* [Stored records]:
>>

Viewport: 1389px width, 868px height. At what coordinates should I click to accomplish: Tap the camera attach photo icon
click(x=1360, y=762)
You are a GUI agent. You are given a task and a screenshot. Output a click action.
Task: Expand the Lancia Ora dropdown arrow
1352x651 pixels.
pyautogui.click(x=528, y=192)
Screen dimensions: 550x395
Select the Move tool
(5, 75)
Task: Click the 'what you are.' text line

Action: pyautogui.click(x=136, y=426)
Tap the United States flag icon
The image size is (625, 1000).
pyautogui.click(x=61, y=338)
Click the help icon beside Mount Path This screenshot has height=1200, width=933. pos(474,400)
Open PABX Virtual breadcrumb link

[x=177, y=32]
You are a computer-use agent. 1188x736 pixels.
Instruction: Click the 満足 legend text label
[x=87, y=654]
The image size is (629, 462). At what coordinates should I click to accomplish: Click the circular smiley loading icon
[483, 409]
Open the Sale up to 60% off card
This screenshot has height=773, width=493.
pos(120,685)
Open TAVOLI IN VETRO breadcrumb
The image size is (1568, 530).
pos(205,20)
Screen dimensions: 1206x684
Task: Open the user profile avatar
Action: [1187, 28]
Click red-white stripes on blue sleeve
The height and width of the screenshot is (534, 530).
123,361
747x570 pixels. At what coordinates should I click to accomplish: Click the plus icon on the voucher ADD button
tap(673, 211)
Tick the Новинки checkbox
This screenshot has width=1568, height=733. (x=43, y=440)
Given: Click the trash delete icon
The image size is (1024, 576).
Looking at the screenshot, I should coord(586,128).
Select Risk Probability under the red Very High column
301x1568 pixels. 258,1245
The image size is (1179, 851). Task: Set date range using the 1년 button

<<

* [TASK TO CARRY OUT]: Transcribe only the lines from the beginning of the entries to the line with "You are a GUI", inclusive, exactly as written.

* [EXPECTED ANSWER]:
Viewport: 1389px width, 868px height. At what coordinates should I click to accomplish: Tap the camera attach photo icon
click(x=1360, y=762)
You are a GUI agent. You are given a task and a screenshot. Output a click action.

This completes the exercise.